EXCERPT TO READ |
::::::::

How to Use Athena for Log Analysis with Kinesis Data Firehose and S3
Introduction
AWS provides a robust way to query application logs stored in Amazon S3 using Athena. Powered by Presto, Athena offers a scalable and efficient solution for building log analysis environments.
This guide walks you through setting up Kinesis Data Firehose, Amazon S3, and Athena to create an efficient log analysis environment. Note that this does not cover AWS Glue Crawler, which can simplify partitioning tasks.
Step 1: Create an S3 Bucket
Start by creating an S3 bucket to store log files. Choose a naming convention that aligns with your organization’s standards.
Step 2: Configure Kinesis Data Firehose
Custom prefix support was introduced in February 2019, allowing you to specify Apache Hive-style prefixes for S3 object keys and use MSCK REPAIR TABLE
to create partitions in Athena. Follow these steps to configure the delivery stream:
2.1. Create a Delivery Stream
Press Create delivery stream
and assign a name.

::::::::

DATA LINES |
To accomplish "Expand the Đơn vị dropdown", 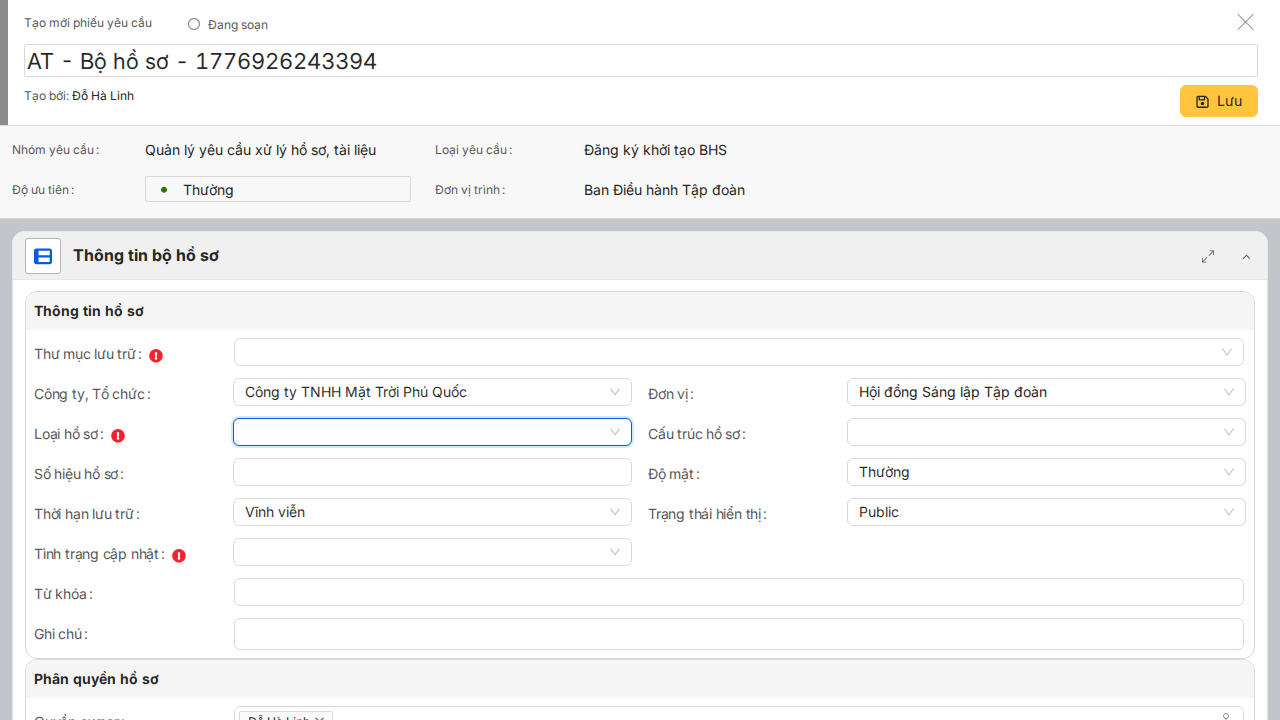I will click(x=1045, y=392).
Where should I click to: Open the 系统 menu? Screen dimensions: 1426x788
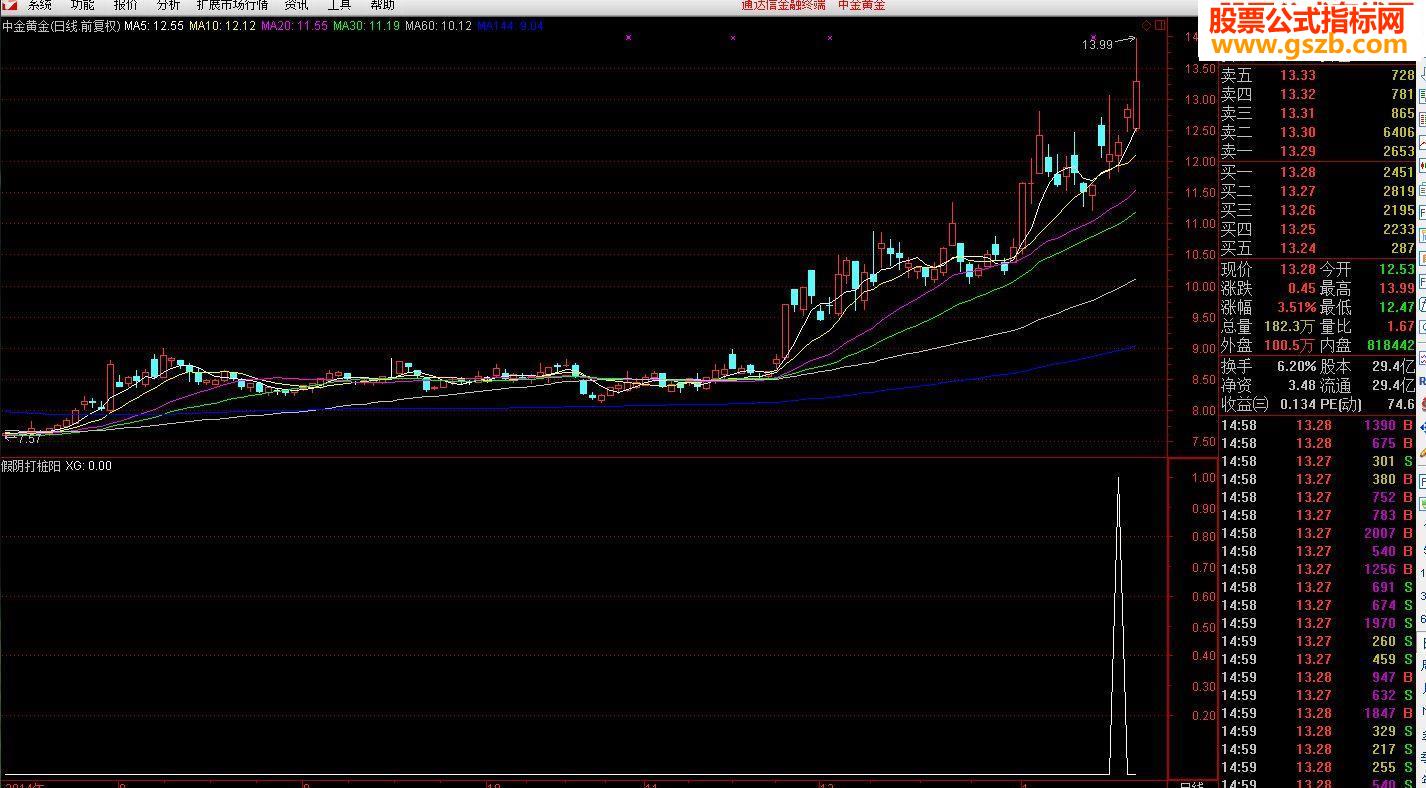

::::::::

Write out, word for word, the part of the Athena log analysis guide that begins with "Step 1: Create" and ends with "assign a name.".

SOLUTION |
Step 1: Create an S3 Bucket
Start by creating an S3 bucket to store log files. Choose a naming convention that aligns with your organization’s standards.
Step 2: Configure Kinesis Data Firehose
Custom prefix support was introduced in February 2019, allowing you to specify Apache Hive-style prefixes for S3 object keys and use MSCK REPAIR TABLE
to create partitions in Athena. Follow these steps to configure the delivery stream:
2.1. Create a Delivery Stream
Press Create delivery stream
and assign a name.